## YOUR OBJECTIVE
For each line below, check for "screenshot"; give only the total of lines where it occurs.

[SUPPLIED ENTRIES Boundary: Start]

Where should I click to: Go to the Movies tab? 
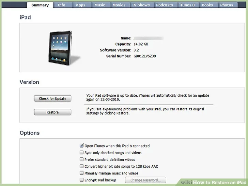click(x=119, y=5)
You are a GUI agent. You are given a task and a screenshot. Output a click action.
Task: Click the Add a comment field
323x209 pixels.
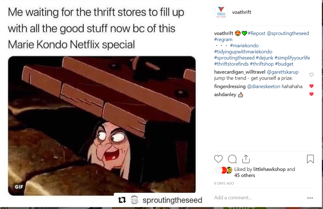pyautogui.click(x=259, y=198)
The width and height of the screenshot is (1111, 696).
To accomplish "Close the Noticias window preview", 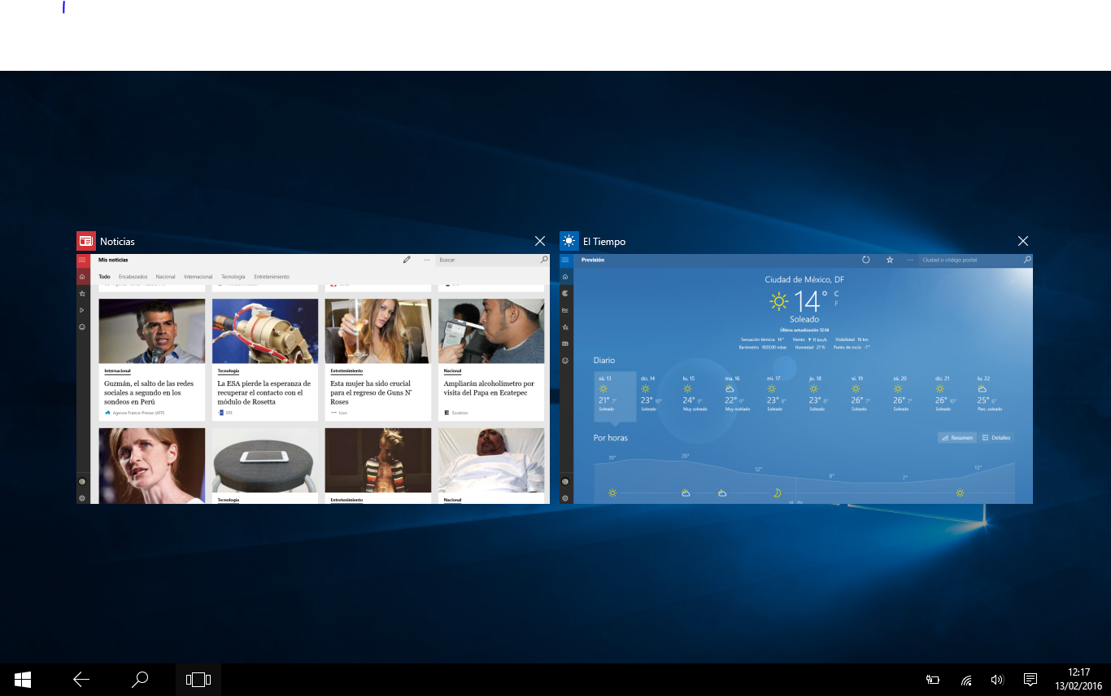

[SUPPLIED ENTRIES Boundary: End]

## EXERCISE SOLUTION
2